What happened:
Broken connections during AXFR requests cause Transferer plugins to get stuck on channel send, leaking goroutines and their memory. This has repeatedly run our machine running CoreDNS out of memory and caused denial of service.

What you expected to happen:
Broken connections during AXFR requests cancel Transferer plugins using a context or other channel.

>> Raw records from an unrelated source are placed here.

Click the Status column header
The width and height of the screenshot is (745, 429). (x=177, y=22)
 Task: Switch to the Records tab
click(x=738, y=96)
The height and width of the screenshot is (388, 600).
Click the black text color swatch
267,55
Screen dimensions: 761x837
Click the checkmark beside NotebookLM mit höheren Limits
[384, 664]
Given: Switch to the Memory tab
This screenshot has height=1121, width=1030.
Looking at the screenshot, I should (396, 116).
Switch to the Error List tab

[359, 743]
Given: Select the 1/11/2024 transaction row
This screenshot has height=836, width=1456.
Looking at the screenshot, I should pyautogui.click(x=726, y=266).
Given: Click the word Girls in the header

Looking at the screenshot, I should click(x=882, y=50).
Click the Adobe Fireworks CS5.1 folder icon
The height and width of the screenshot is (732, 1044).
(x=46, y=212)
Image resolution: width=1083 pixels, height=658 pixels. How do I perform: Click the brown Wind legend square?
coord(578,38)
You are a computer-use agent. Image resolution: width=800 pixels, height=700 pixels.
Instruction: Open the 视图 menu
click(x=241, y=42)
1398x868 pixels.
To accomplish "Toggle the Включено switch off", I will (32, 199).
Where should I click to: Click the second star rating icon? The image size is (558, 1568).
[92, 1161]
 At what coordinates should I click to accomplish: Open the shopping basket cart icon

How to reproduce it (as minimally and precisely as possible):

1. Create a dummy file for the CoreDNS file plugin with enough entries to be able to interrupt an AXFR request before it finishes.
2. Start CoreDNS.
3. dig @localhost -t axfr example.com
4. Before 3. finishes interrupt the dig process.

Anything else we need to know?:
Potential fix is to change the Transferer interface to:

Transfer(ctx context.Context, zone string, serial uint32) (<-chan []dns.RR, error)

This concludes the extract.